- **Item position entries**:
'''
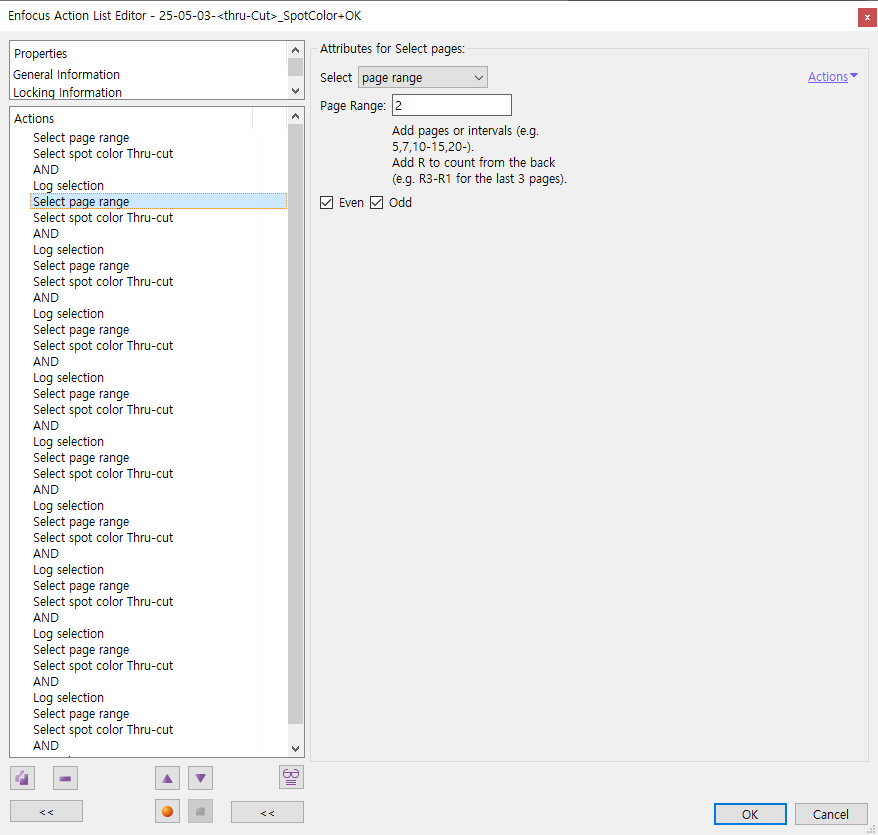Select the first Log selection action
The height and width of the screenshot is (835, 878).
tap(69, 186)
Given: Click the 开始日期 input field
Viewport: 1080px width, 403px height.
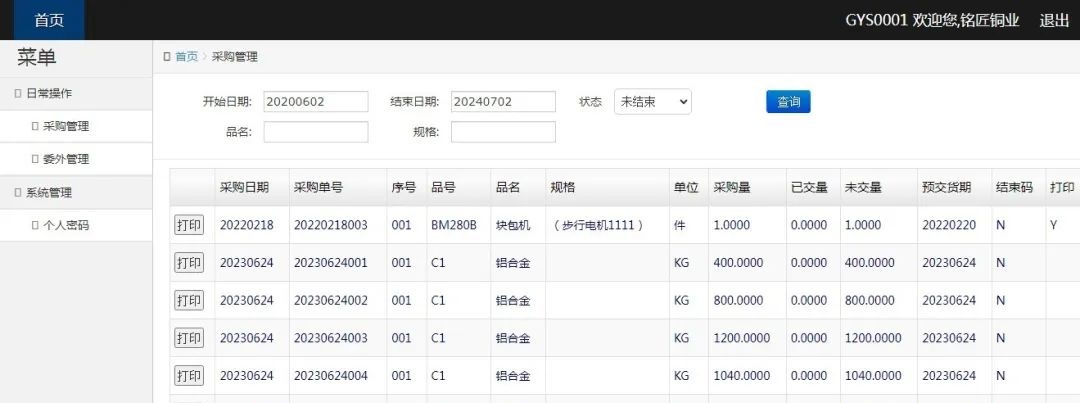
'''
- **STATED PROBLEM**:
Turn each line of the records above into an item of a numbered list, skipping any blank lines. Leave the pictures out of your answer.

- **TASK SOLUTION**:
1. Select the first Log selection action
2. The height and width of the screenshot is (835, 878).
3. tap(69, 186)
4. Given: Click the 开始日期 input field
5. Viewport: 1080px width, 403px height.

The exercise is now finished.